Release page: https://github.com/patleeman/neon-pilot/releases/tag/v0.11.20
Highlights in this train:
- Fixes packaged OpenAI Desktop Plugin reinstall by bundling the Codex plugin template into extension build output.
- Repairs Codex plugin registration so the Neon Pilot plugin, MCP server, and delegated-agent tools can be refreshed from Settings.
- Adds wait-any delegated-run orchestration for parallel Neon Pilot subagent investigations.
- Renames the local Responses-compatible integration to AI Gateway across Settings, docs, website copy, and Codex provider metadata.
- Keeps extension packaging docs aligned with static
templates/build behavior for packaged desktop releases. - Keep this section aligned with
package.json,CHANGELOG.md, and the tag being prepared.
RC release operating instructions
RC releases are long, stateful, and easy to half-finish. Run them from a conversation with goal mode enabled and keep the goal active until artifacts are published, the GitHub release is verified, and the release notes/current-release section are aligned.

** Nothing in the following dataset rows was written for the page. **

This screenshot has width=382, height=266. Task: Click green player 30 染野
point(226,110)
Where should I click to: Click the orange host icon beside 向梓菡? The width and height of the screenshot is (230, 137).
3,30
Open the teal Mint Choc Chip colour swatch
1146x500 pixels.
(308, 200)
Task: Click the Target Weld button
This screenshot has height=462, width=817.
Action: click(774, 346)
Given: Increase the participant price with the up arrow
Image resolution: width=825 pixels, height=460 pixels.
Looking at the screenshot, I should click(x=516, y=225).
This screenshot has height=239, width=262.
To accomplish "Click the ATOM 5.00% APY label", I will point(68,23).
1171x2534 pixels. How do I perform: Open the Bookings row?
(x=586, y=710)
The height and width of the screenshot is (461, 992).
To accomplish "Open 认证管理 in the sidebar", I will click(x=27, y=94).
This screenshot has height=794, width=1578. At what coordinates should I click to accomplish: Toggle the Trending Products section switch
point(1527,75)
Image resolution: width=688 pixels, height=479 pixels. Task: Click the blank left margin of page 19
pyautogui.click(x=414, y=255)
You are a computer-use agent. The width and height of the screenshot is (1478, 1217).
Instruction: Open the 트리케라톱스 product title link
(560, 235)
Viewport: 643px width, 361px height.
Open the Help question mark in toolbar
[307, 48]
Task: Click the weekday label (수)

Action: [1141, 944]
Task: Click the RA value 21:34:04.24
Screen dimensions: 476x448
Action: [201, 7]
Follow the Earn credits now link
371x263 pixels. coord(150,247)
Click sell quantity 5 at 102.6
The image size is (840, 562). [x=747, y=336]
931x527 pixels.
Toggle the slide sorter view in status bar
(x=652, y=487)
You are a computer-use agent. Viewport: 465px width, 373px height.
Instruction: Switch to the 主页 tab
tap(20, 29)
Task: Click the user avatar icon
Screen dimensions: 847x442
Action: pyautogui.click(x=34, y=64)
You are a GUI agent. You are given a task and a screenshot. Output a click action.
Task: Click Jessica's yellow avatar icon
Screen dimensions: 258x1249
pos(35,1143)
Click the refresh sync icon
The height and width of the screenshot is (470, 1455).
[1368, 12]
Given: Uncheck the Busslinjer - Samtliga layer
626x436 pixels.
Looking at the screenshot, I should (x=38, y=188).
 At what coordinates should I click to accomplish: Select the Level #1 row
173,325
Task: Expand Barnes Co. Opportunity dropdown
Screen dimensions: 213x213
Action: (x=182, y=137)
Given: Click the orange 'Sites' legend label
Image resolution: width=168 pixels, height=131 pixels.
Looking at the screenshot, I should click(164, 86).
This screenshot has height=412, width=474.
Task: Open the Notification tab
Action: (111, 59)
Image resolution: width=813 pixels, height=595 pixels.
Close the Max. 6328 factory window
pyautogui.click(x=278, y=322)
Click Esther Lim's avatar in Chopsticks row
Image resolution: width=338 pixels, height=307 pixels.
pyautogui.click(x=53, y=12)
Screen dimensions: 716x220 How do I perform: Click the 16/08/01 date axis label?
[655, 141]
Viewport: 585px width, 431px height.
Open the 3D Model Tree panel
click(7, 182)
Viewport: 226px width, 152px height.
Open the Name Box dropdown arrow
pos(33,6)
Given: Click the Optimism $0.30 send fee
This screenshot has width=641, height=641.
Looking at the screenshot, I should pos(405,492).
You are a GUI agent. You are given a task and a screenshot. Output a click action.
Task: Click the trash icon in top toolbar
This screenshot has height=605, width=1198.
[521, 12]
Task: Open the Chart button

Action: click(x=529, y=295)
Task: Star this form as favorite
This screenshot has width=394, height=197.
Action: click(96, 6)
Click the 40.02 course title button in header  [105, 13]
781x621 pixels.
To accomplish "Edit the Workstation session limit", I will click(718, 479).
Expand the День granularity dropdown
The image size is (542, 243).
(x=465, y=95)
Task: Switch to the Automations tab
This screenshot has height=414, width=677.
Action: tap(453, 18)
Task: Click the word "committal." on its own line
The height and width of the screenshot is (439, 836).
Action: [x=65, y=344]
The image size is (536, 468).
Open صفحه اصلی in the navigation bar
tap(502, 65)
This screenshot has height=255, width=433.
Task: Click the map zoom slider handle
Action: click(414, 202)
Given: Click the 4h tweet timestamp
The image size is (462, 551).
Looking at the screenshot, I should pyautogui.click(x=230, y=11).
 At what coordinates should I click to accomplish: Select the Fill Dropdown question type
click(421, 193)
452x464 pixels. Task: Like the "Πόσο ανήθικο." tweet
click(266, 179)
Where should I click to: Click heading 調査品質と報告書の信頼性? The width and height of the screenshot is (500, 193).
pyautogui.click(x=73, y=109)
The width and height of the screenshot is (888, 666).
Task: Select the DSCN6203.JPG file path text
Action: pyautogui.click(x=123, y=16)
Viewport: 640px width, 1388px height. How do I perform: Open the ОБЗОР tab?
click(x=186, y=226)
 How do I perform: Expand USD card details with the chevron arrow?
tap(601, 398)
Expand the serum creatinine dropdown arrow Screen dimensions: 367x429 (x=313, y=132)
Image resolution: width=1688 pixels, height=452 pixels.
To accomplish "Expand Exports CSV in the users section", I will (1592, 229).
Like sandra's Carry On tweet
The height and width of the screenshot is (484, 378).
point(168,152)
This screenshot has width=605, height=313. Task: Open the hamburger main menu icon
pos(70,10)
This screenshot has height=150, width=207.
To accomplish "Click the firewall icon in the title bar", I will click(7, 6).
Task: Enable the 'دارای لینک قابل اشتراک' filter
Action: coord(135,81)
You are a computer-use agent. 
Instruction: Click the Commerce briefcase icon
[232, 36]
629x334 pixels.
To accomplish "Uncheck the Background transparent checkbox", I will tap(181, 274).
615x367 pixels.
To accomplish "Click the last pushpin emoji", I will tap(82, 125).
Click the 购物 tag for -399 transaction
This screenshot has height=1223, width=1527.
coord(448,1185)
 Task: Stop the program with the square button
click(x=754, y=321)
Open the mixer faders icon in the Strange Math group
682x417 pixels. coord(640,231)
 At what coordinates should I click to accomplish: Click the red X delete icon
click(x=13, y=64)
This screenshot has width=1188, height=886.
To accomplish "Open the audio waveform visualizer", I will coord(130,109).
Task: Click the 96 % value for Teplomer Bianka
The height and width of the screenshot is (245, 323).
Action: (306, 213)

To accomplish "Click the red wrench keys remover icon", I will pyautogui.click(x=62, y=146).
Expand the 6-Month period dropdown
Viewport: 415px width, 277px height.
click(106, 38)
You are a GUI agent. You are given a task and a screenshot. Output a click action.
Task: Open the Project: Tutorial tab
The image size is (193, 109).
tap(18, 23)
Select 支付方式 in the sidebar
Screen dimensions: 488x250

When publishing an RC, run the publish command in the foreground:
pnpm run release:publish
Do not start the RC publish as a background run. The script can require interactive attention for smoke-test prompts, signing/notarization failures, release-note validation, and GitHub publish errors; foreground output is the source of truth for deciding the next step.
Release Commands
# Build and smoke test the full packaged app without notarizing, pushing, or uploading.
pnpm run release:verify-local
# Patch release (0.5.35 -> 0.5.36)
pnpm run release:desktop:patch
# Minor release (0.5.35 -> 0.6.0)
pnpm run release:desktop:minor
# Major release (0.5.35 -> 1.0.0)
pnpm run release:desktop:major
Runtime channels
Runtime identity is centralized as stable, rc, dev, or test. The channel owns
app presentation, state-root suffixes, ports, and updater support.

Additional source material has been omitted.